The question Donaldson asked was what genetic differences underlie this behavioral difference and makes the brains of the prairie voles, but not the meadow voles, capable of forming long-term pair bonds. It is a question that cannot be answered in a mouse model, Donaldson noted, because “mice are not monogamous and you can’t study pair bonding if it doesn’t exist within your species.” So, it was necessary to develop the tools to study the question in voles.
Skipping over much of the history of how potentially relevant genes were discovered, Donaldson identified the gene for vasopressin receptor 1a (V1aR) as crucial to the difference in behavior (Lim et al., 2004). In particular, there are striking differences in how the gene is expressed in the brains of the two species. One brain region with a particularly large difference
is the ventral pallidum, where there are high levels of gene expression in the prairie vole (the monogamous species) and lower levels in the meadow vole (the promiscuous species) (Phelps and Young, 2003). Researchers have demonstrated that these expression levels are critical for some of the differences in social behavior by using a viral vector to increase the expression of the gene in the ventral pallidum of the promiscuous species, after which they “show an affiliative preference for the animal they’re mating with, which is the basic hallmark behavior that you need in order to be monogamous” (Hammock and Young, 2005).

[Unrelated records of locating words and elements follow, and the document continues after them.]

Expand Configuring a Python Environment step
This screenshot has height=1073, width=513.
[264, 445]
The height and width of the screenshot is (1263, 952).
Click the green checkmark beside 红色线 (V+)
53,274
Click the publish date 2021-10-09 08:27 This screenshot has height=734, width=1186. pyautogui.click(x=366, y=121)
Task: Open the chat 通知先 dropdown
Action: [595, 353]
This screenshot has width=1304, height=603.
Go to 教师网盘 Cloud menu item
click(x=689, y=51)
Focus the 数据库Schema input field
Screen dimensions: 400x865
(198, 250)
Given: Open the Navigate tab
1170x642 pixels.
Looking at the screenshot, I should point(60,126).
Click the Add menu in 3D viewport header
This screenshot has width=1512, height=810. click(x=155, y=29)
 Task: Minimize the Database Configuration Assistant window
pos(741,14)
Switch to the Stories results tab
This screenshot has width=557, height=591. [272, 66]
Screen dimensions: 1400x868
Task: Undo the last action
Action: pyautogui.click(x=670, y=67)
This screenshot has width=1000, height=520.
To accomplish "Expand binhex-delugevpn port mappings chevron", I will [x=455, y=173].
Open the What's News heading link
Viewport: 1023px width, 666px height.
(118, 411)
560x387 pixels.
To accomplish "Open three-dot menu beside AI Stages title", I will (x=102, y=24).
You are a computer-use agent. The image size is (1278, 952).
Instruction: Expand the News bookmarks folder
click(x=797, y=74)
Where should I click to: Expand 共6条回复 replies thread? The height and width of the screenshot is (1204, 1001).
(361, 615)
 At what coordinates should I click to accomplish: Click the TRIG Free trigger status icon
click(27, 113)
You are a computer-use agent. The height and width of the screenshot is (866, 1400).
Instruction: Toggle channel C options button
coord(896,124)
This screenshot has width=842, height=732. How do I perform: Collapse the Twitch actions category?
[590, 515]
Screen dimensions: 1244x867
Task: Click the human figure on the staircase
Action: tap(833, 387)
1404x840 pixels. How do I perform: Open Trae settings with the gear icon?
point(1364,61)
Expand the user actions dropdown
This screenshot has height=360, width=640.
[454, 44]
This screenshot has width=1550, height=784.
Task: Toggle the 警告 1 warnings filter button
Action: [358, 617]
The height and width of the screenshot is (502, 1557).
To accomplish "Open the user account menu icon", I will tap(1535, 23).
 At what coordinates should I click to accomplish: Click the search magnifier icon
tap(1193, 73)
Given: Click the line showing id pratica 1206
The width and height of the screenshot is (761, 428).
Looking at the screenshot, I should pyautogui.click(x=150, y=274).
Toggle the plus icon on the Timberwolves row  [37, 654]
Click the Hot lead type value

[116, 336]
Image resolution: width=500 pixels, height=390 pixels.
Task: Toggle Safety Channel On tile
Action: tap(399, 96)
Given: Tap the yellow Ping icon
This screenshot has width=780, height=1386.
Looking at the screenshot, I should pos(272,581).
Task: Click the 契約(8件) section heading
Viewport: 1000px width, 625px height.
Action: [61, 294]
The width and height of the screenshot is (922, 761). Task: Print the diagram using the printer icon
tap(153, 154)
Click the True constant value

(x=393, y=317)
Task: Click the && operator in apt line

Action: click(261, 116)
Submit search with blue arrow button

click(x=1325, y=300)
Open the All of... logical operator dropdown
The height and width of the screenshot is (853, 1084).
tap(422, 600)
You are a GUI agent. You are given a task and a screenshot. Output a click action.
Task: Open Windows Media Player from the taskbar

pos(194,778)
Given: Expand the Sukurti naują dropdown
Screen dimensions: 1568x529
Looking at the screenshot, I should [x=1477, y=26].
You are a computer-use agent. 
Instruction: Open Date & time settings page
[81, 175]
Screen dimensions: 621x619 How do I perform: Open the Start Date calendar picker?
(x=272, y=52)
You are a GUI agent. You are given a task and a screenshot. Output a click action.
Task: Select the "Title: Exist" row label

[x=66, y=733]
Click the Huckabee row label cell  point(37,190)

This fascinating transformation shows “that you can change the expression pattern of a single gene, and the architecture’s already in place within the brain to completely transition your mating,” Donaldson noted. She set out to find the genetic basis of the difference in expression patterns in the vasopressin receptors in these animals.
Her early work on this system took place in the pre-genome era, Donaldson said, so she had to use the tools that were available at that time. “We fished out the gene from a phage library and found that the coding region of this gene was nearly identical between these species,” she said. In contrast, there is a length of repetitive DNA upstream of the gene that is nearly absent in the promiscuous species but more than 600 base pairs long in the monogamous species.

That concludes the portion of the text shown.